Germania, Bundestag approverà aiuti zona euro venerdì - deputato

martedì 18 maggio 2010 12:21
 

BERLINO, 18 maggio (Reuters) - Il contributo tedesco al pacchetto di contrasto alla crisi del debito nella zona euro sarà approvato dal Bundestag questa settimana, secondo quanto riferisce a Reuters un deputato tedesco chiedendo l'anonimato.

La camera bassa del Parlamento di Berlino voterà venerdì sulla partecipazione tedesca al pacchetto da 750 miliardi di euro, che comprende 123 miliardi di garanzie tedesche sul debito sovrano. Solo due settimane fa era stato approvato l'intervento da 23 miliardi in favore della Grecia, primo dei paesi a finire nel mirino dei mercati per la debolezza dei conti pubblici.

Rimane aperta la possibilità che alcuni membri del legislativo tedesco, in cambio dello stanziamento, chiedano al governo un impegno deciso a favore di un'imposta sulle transazioni finanziarie da introdursi a livello europeo, per coprire almeno in parte i costi di questi aiuti.

Angela Merkel si rivolgerà domani ai deputati. Volker Kauder, leader del gruppo parlamentare formato dai cristiano-democratici e dagli alleati dell'Unione cristiano-sociale, ha affermato che l'esecutivo dovrebbe insistere su una tassa del genere per tutta l'Unione europea e che il suo gruppo chiederà anche di vietare posizioni allo scoperto.

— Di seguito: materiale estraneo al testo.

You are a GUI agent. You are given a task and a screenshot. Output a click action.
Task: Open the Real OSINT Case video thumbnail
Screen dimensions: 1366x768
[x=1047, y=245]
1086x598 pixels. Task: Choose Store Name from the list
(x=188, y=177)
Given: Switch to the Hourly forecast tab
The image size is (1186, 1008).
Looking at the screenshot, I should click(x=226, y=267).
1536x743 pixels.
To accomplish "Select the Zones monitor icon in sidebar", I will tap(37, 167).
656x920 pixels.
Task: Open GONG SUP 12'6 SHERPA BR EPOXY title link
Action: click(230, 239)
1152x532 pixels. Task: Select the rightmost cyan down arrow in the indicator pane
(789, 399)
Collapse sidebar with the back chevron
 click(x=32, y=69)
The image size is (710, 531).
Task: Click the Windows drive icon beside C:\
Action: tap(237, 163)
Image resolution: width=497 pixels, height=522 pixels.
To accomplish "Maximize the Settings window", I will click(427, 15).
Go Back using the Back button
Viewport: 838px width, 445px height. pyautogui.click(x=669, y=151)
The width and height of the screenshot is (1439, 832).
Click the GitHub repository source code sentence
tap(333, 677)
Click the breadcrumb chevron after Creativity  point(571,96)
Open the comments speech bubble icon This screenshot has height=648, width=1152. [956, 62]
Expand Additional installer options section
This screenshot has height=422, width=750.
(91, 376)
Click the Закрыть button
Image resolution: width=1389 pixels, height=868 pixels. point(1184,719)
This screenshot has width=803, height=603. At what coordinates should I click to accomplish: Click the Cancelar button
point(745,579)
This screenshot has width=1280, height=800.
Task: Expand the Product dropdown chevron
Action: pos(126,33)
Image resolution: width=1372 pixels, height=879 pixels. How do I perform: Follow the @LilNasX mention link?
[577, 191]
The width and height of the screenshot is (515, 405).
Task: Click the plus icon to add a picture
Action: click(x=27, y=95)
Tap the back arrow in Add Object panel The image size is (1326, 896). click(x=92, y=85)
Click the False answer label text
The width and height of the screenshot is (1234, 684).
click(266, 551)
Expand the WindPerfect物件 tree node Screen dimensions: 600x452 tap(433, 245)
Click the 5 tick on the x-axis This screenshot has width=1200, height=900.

Ma la cancelliera si è mostrata fredda sull'idea dell'imposta sulle transazioni, dicendo che sarebbe arduo ottenere un accordo a livello internazionale, mentre il ministro dell'Economia Wolfgang Schaeuble ha detto stamane a Bruxelles che "avrebbe senso solo qualora possa essere introdotta a livello globale".

"Penso che quanto deciso prima di Pasqua nelle riunioni di gabinetto", ha precisato Schaeuble, "ovvero la riforma del sistema bancario e un prelievo sugli istituti di credito, sia la soluzione più sensata, non essendoci accorso sull'introduzione di una tassa sulle transazioni".

L'opposizione social-democratica, il cui voto non è necessario per l'approvazione del pacchetto ma sarebbe comunque gradito ad Angela Merkel per avere il più ampio sostegno possibile, è ferma sull'intenzione di legare il proprio assenso alla battaglia a favore della controversa imposta.

"Vediamo un nostro voto favorevole solo se c'è un chiaro accordo per l'introduzione di una tassa sulle transazioni finanziarie in Europa", ha detto il capogruppo della Spd al Bundestag, Thomas Oppermann.